Allowing the appeal,
HELD: 1. The prosecution is unsustainable
because section 79 I.P.C. is exculpatory when read with section 5-A of the Cinematograph
Act, 1952 and the certificate issued thereunder, and is therefore quashed. [517
G]
2. It is an antinomy to say that under
section 5A(1A) of the Act, the Board certifies a film as suitable for public
exhibition and for section 292 I.P.C. to punish such exhibition unless the
ground covered by the two laws be different. [516 B]
3. The Penal Code is general, the Cinematograph
Act is special. The scheme of the latter is deliberately drawn up to meet the
explosively expanding cinema menace if it were not strictly policed. The cinema
is a great instrument for public good if geared to social ends and can be a public
curse if directed to 513 anti-social objectives. So the Act sets up a Board of
Censors of high calibre and expertise, provides hearings, appeals and ultimate
judicial review, the precensorship and conditional exhibitions and other
policing strategies to protect state and society. [516D; G-H]

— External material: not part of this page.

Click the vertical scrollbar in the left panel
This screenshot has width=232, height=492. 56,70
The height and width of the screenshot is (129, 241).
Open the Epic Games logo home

4. Neither the Penal Code nor the Cinematograph
Act can go beyond the restrictions sanctioned by Part III of the Constitution
and once the special law polices the area it is pro tanto out of bounds for the
general law. Section 79 I.P.C. resolves the apparent conflict between section
292 I.P.C. and part II of the Act relating to certification of films. If the
Board blunders, the Act provides remedies.
[517 B-C]
5. Jurisprudentially viewed, an act may be an
offence, definitionally speaking; but a forbidden act may not spell inevitable
guilt if the law itself declares that in certain special circumstances, it is
not to be regarded as an offence. The chapter on General Exceptions operates in
this province. Section 79 makes an offence, a non-offence, only when the
offending act is actually justified by law or is bona fide believed by mistake
of fact to be so justified.
[517 E]
6. Once the Board of Censors, acting within
their jurisdiction and on an application made and pursued in good faith,
sanctions the public exhibition of a film, the producer and connected agencies
enter the statutory harbour and are protected because s. 79 exonerates them in
view of the bona fide belief that the certificate is justificatory.
[517 F]
7. Freedom of expression is fundamental. The
Censor is not the moral tailor setting his own fashions but a statutory
gendarme policing films under Article 19(2) from the angle of public order,
decency or morality concepts themselves dynamic, and which cannot be whittled
down to strifle expression nor licentiously enlarged to promote a riot of sexual
display. [518 E] K. A. Abbas v. The Union of India & Anr. [1971] 2 SCR 446;
referred to
CRIMINAL APPELLATE JURISDICTION: Criminal
Appeal No.
773 of 1979.
Appeal by Special Leave from the Judgment and
Order dated 13-8-1979 of the Madhya Pradesh High Court in Misc. Criminal Case
No. 279/79.
Mrs. K. Hingorani for the Appellant.
The Judgment of the Court was delivered by
KRISHNA IYER, J.-Sublime titles of cinematograph films may enchant or entice
and only after entry into the theatre the intrinsic worth of the picture dawns
on the viewer. The experience may transform because the picture is great or the
audience may lose lucre and culture in the bargain. Mere titles may not,
therefore, attest the noxious or noble content of the film. Sometimes the same film
may produce contrary impacts and what one regards as lecherous, another may
consider elevating. Be that as it may a well published film Satyam, Sivam,
Sundaram became 514 the subject matter of a prosecution presumably a pro bono
publico proceeding, by the respondent against the petitioner and others who are
the producer, actor, photographer, exhibitor and distributor of that film. The
complaint alleged that the fascinating title was misleadingly foul and beguiled
the guileless into degeneracy. If the gravamen of this accusation were true,
obscenity, indecency and vice are writ large on the picture, constituting an
offence under s. 292 I.P.C. The Magistrate, after examining some witnesses,
took cognizance of the offence and issued notice to the accused. Thereupon, the
producer, namely, the present petitioner, moved the High Court under s. 482 Cr.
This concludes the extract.